Background: Cardiotrophin-1 (CT-1), a cytokine belonging to the interleukin-6 family, is increased in hypertension and in heart failure. We hypothesized that CT-1 excess promotes vascular fibrosis and dysfunction, whereas CT-1 deficiency influences lifespan by decreasing arterial stiffness.

Methods: CT-1 or vehicle were administrated to Wistar rats for 6 weeks, and 29 month-old WT and CT-1-null mice were used. Vascular function was analysed in vivo using echotracking device and ex vivo employing a scanning acoustic microscopy. Vascular histomorphology, senescence, metabolic, inflammatory and oxidative stress parameters were measured by immunohistochemistry, RT-PCR, Western Blot and ELISA.

Results: CT-1 treatment did not modify blood pressure levels. In CT-1-treated rats, the circumferential wall stress-incremental elastic modulus curve was shifted leftward and the acoustic speed of sound in the aorta was augmented, indicating increased arterial stiffness. Vascular media thickness, collagen and fibronectin content were increased by CT-1 treatment. The wall stress-incremental elastic modulus curve of old CT-1-null mice was shifted rightward as compared to WT, indicating decreased arterial stiffness. Media thickness and wall fibrosis were lower in CT-1-null mice. CT-1-null mice showed decreased levels of inflammatory, apoptotic and senescence pathways, whereas telomere-linked proteins, DNA repair proteins and antioxidant enzyme activities were increased. CT-1-null mice displayed a 5-month increased median longevity compared with WT.
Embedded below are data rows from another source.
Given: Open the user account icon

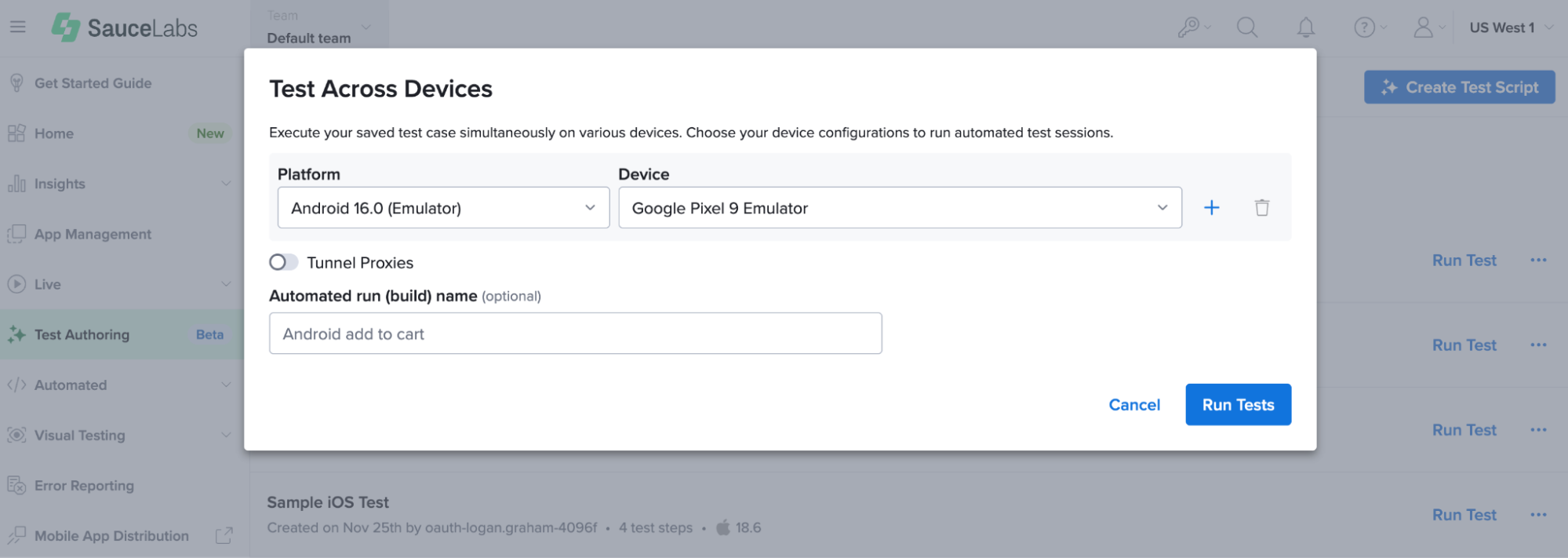Looking at the screenshot, I should [x=1423, y=28].
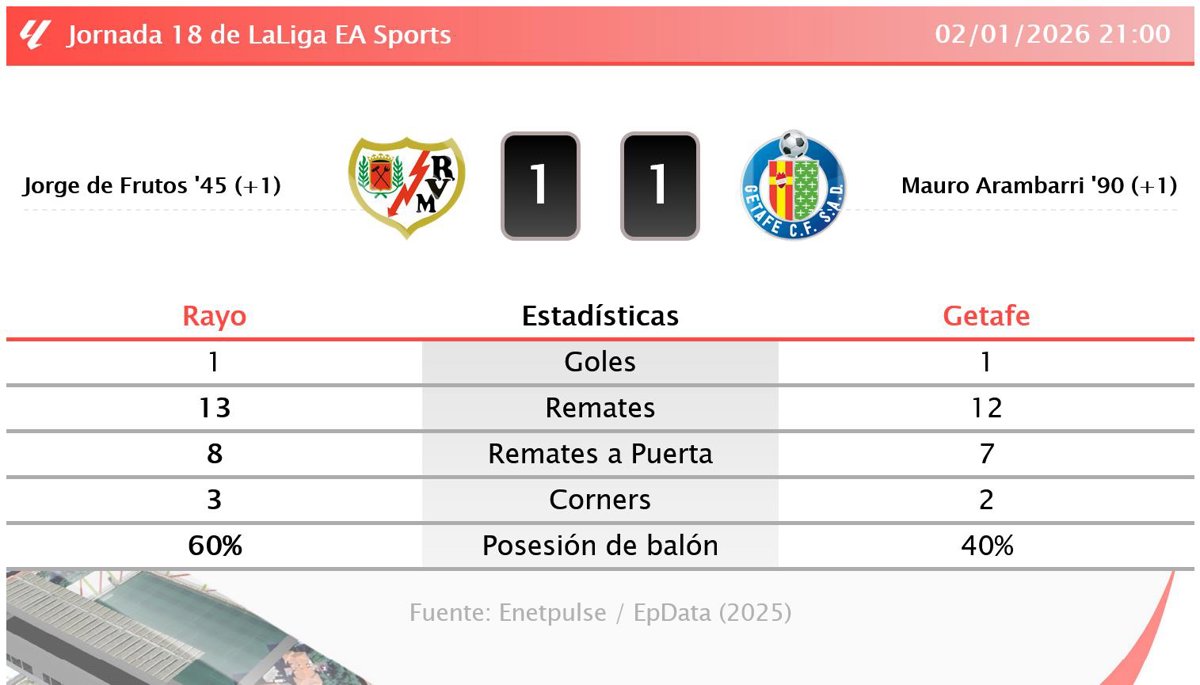Click the match date 02/01/2026 21:00

(1052, 35)
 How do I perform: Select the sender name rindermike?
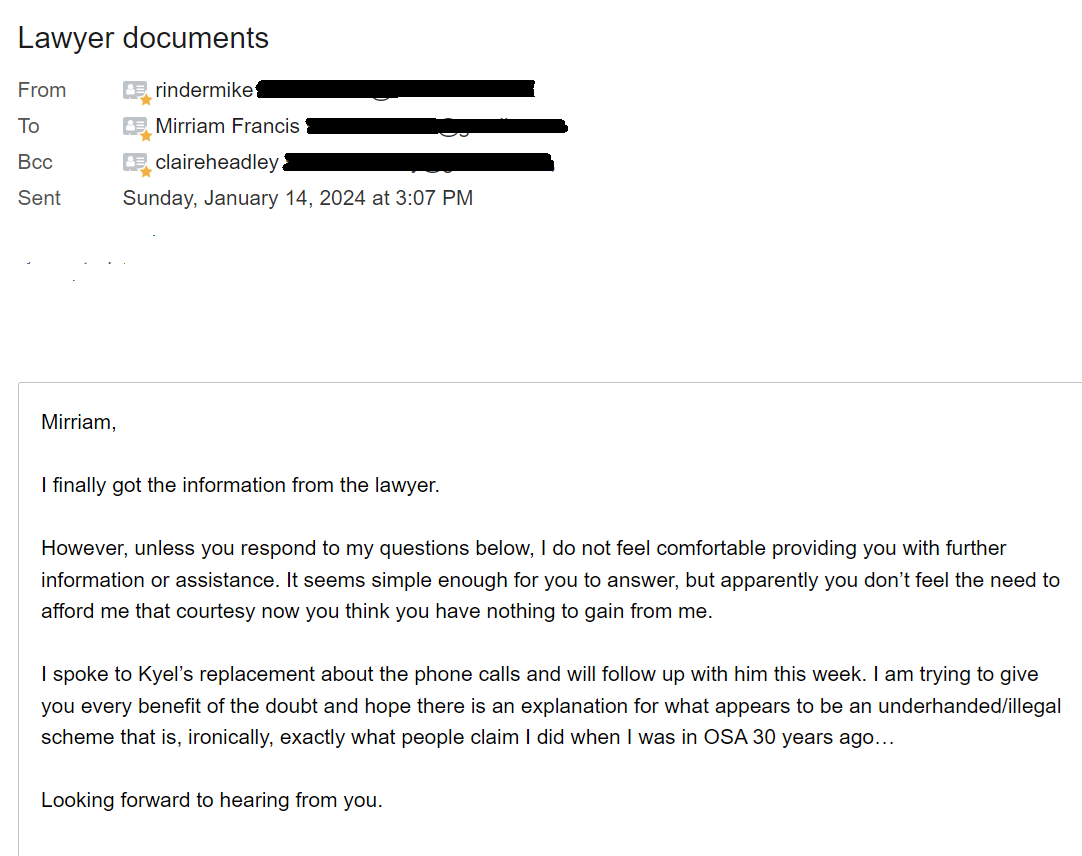(x=204, y=90)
Conclusion: CT-1 is a new potent vascular fibrotic agent able to induce arterial stiffness independently from blood pressure. CT-1 absence is associated with decreased arterial fibrosis, stiffness and senescence and increased longevity in mice likely through downregulating apoptotic, senescence and inflammatory pathways. CT-1 may be a major regulator of arterial stiffness with a major impact on the aging process.